* _What is required_
Repeat the data below with no changes.

* _Provided entries_
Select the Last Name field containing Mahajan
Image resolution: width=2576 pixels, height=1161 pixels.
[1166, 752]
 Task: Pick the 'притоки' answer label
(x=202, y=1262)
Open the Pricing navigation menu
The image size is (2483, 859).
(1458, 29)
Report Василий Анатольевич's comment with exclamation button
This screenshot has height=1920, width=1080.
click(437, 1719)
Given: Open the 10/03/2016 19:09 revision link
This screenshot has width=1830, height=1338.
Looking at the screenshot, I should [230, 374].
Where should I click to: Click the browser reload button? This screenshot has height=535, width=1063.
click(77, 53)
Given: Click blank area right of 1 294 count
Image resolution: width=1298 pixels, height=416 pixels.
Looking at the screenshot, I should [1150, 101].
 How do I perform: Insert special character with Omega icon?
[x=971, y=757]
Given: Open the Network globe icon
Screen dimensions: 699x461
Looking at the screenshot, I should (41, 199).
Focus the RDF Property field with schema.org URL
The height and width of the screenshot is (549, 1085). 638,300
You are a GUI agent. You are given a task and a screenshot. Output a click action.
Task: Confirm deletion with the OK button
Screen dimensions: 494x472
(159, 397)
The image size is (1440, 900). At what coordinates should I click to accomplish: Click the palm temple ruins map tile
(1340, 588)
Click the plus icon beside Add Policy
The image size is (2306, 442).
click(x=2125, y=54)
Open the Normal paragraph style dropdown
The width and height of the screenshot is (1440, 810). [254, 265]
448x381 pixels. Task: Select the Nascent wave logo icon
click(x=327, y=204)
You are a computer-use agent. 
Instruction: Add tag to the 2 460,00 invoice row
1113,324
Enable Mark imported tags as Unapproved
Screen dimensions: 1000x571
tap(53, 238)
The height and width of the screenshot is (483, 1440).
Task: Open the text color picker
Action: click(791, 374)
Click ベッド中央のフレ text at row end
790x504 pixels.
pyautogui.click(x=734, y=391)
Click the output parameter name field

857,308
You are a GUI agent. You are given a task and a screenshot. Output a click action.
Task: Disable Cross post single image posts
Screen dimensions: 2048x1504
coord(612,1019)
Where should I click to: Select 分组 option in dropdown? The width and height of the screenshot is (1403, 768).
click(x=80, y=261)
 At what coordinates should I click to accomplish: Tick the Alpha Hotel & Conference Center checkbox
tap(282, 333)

* _Answer to the problem_
Select the Last Name field containing Mahajan
Image resolution: width=2576 pixels, height=1161 pixels.
[1166, 752]
 Task: Pick the 'притоки' answer label
(x=202, y=1262)
Open the Pricing navigation menu
The image size is (2483, 859).
(1458, 29)
Report Василий Анатольевич's comment with exclamation button
This screenshot has height=1920, width=1080.
click(437, 1719)
Given: Open the 10/03/2016 19:09 revision link
This screenshot has width=1830, height=1338.
Looking at the screenshot, I should [230, 374].
Where should I click to: Click the browser reload button? This screenshot has height=535, width=1063.
click(77, 53)
Given: Click blank area right of 1 294 count
Image resolution: width=1298 pixels, height=416 pixels.
Looking at the screenshot, I should [1150, 101].
 How do I perform: Insert special character with Omega icon?
[x=971, y=757]
Given: Open the Network globe icon
Screen dimensions: 699x461
Looking at the screenshot, I should (41, 199).
Focus the RDF Property field with schema.org URL
The height and width of the screenshot is (549, 1085). 638,300
You are a GUI agent. You are given a task and a screenshot. Output a click action.
Task: Confirm deletion with the OK button
Screen dimensions: 494x472
(159, 397)
The image size is (1440, 900). At what coordinates should I click to accomplish: Click the palm temple ruins map tile
(1340, 588)
Click the plus icon beside Add Policy
The image size is (2306, 442).
click(x=2125, y=54)
Open the Normal paragraph style dropdown
The width and height of the screenshot is (1440, 810). [254, 265]
448x381 pixels. Task: Select the Nascent wave logo icon
click(x=327, y=204)
You are a computer-use agent. 
Instruction: Add tag to the 2 460,00 invoice row
1113,324
Enable Mark imported tags as Unapproved
Screen dimensions: 1000x571
tap(53, 238)
The height and width of the screenshot is (483, 1440).
Task: Open the text color picker
Action: click(791, 374)
Click ベッド中央のフレ text at row end
790x504 pixels.
pyautogui.click(x=734, y=391)
Click the output parameter name field

857,308
You are a GUI agent. You are given a task and a screenshot. Output a click action.
Task: Disable Cross post single image posts
Screen dimensions: 2048x1504
coord(612,1019)
Where should I click to: Select 分组 option in dropdown? The width and height of the screenshot is (1403, 768).
click(x=80, y=261)
 At what coordinates should I click to accomplish: Tick the Alpha Hotel & Conference Center checkbox
tap(282, 333)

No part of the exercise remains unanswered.